> **WHAT YOU HAVE TO DO**
From the records below, please repeat exactly the line that has "The image size is (624, 433).", the line that has "This screenshot has width=401, height=368.", and every line between them, and nothing else.
Segment Start: DATA PROVIDED
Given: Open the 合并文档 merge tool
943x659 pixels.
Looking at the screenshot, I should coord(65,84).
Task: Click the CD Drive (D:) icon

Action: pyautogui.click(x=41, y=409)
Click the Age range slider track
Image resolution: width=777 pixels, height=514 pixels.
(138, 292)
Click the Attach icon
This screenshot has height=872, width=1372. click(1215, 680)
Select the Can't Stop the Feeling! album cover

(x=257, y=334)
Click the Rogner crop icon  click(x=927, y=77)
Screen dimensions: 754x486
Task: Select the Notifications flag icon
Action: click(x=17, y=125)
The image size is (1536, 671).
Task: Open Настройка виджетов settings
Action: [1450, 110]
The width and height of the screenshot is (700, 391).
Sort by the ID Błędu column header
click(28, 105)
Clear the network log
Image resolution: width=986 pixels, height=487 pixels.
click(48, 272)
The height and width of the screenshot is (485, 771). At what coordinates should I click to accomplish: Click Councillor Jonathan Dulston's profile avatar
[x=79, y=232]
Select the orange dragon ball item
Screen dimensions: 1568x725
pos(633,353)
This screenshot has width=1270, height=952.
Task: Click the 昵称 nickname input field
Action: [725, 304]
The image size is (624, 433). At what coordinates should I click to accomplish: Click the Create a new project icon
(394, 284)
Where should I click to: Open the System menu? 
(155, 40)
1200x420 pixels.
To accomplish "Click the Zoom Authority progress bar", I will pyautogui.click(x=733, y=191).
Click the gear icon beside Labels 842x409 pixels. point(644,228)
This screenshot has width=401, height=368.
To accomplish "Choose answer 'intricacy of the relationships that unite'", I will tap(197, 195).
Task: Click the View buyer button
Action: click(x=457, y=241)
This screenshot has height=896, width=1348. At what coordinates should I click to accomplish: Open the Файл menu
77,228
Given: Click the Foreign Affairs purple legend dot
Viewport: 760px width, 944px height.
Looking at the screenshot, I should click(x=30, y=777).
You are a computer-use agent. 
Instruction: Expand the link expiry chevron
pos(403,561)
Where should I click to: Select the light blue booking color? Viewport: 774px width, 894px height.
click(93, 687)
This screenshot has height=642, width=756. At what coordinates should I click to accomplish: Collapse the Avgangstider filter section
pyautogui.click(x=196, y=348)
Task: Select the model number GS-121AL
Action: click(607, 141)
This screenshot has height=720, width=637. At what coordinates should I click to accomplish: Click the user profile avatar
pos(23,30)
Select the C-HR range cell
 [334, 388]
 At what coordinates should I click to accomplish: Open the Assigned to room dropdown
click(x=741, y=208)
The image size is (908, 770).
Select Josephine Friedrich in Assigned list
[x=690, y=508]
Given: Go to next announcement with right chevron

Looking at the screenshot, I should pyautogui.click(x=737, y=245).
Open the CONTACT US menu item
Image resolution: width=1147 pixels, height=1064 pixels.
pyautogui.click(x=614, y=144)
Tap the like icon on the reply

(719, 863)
Segment End: DATA PROVIDED
> **THE ANSWER**
The image size is (624, 433). At what coordinates should I click to accomplish: Click the Create a new project icon
(394, 284)
Where should I click to: Open the System menu? 
(155, 40)
1200x420 pixels.
To accomplish "Click the Zoom Authority progress bar", I will pyautogui.click(x=733, y=191).
Click the gear icon beside Labels 842x409 pixels. point(644,228)
This screenshot has width=401, height=368.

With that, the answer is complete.